__EXERCISE BRIEF__:
Each line in the entries below that holds the word "vertical" belongs in the answer.

Recorded data
####
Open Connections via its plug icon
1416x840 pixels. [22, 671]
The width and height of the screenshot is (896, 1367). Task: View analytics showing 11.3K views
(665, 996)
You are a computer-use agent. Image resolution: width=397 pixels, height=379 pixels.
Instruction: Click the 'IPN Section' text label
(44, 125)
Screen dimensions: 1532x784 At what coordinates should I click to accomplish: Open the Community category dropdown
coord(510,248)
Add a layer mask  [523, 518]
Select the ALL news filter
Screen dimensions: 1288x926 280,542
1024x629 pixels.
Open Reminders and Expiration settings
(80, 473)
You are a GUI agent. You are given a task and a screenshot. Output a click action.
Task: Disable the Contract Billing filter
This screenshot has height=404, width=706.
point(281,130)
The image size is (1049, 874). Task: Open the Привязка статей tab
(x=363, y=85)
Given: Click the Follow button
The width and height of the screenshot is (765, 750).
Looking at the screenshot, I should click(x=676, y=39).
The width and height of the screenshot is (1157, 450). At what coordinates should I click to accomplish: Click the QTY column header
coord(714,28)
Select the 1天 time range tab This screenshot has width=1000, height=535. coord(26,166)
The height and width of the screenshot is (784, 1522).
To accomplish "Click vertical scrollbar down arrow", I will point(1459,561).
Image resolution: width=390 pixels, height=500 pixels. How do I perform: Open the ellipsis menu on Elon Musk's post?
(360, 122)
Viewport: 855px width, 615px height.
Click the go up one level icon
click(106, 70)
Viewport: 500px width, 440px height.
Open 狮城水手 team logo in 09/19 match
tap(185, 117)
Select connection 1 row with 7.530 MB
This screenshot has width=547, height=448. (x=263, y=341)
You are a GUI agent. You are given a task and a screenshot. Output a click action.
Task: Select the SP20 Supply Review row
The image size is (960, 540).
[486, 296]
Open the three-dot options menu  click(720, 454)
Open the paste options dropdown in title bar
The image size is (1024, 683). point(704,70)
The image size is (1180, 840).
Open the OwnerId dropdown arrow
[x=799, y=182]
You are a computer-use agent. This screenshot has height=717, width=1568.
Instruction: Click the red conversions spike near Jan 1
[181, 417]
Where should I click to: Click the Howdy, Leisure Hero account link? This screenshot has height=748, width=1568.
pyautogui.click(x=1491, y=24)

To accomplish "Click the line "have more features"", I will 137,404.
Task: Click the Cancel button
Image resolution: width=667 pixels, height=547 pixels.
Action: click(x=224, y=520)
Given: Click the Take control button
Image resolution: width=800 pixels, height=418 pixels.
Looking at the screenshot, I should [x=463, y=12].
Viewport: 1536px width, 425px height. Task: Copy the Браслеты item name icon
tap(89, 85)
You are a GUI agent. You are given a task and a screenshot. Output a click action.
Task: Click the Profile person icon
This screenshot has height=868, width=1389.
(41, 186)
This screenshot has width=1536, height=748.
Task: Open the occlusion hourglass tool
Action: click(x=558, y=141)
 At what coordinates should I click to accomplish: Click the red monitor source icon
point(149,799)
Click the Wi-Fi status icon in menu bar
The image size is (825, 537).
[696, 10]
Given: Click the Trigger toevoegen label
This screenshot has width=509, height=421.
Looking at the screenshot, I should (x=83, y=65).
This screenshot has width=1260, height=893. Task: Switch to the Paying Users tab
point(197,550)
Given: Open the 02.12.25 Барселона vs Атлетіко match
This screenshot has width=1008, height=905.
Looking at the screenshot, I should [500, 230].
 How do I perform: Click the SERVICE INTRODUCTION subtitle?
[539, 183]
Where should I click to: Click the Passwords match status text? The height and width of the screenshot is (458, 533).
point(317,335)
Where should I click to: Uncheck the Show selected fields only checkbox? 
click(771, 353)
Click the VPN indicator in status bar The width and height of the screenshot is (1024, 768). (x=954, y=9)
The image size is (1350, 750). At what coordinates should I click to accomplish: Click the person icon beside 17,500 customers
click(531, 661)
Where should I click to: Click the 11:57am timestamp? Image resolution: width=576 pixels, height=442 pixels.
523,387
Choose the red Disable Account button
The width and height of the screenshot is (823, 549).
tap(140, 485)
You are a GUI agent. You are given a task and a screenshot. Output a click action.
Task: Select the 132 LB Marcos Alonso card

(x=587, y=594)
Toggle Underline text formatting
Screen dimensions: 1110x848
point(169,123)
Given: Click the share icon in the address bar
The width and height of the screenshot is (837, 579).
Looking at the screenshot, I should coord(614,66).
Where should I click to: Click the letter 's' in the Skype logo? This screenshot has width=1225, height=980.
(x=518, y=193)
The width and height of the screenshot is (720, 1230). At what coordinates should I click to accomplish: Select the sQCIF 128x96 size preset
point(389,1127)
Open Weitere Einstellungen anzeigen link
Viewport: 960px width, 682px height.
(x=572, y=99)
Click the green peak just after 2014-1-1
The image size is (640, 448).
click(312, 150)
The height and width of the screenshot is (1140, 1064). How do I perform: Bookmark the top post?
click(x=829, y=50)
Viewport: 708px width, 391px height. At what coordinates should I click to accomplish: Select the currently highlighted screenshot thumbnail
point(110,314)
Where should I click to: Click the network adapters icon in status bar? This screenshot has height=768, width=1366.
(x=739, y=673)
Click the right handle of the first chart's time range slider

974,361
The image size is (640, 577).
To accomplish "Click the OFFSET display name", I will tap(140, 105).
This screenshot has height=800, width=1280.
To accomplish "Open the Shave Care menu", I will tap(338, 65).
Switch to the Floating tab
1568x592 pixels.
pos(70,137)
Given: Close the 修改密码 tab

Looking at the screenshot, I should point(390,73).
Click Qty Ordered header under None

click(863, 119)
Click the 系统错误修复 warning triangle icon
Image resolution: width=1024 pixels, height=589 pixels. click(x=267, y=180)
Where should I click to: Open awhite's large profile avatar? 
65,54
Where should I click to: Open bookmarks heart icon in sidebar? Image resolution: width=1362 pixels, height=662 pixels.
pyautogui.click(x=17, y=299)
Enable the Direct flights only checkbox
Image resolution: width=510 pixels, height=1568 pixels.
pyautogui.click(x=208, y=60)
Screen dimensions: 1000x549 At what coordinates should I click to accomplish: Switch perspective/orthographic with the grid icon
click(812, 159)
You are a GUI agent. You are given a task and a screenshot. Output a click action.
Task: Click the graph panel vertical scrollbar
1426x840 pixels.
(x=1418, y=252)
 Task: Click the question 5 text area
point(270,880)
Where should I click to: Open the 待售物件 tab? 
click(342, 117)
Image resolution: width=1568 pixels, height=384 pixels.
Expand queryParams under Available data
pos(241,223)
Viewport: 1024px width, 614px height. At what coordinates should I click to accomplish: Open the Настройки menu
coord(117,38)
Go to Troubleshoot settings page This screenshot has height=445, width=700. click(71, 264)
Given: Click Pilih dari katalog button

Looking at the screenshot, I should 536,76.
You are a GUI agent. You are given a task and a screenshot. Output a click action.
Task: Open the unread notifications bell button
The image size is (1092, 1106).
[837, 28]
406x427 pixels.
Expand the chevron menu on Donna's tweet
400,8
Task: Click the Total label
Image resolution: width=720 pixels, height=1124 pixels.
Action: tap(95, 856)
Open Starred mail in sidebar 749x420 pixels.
####
__RESPONSE__:
To accomplish "Click vertical scrollbar down arrow", I will point(1459,561).
Task: Click the graph panel vertical scrollbar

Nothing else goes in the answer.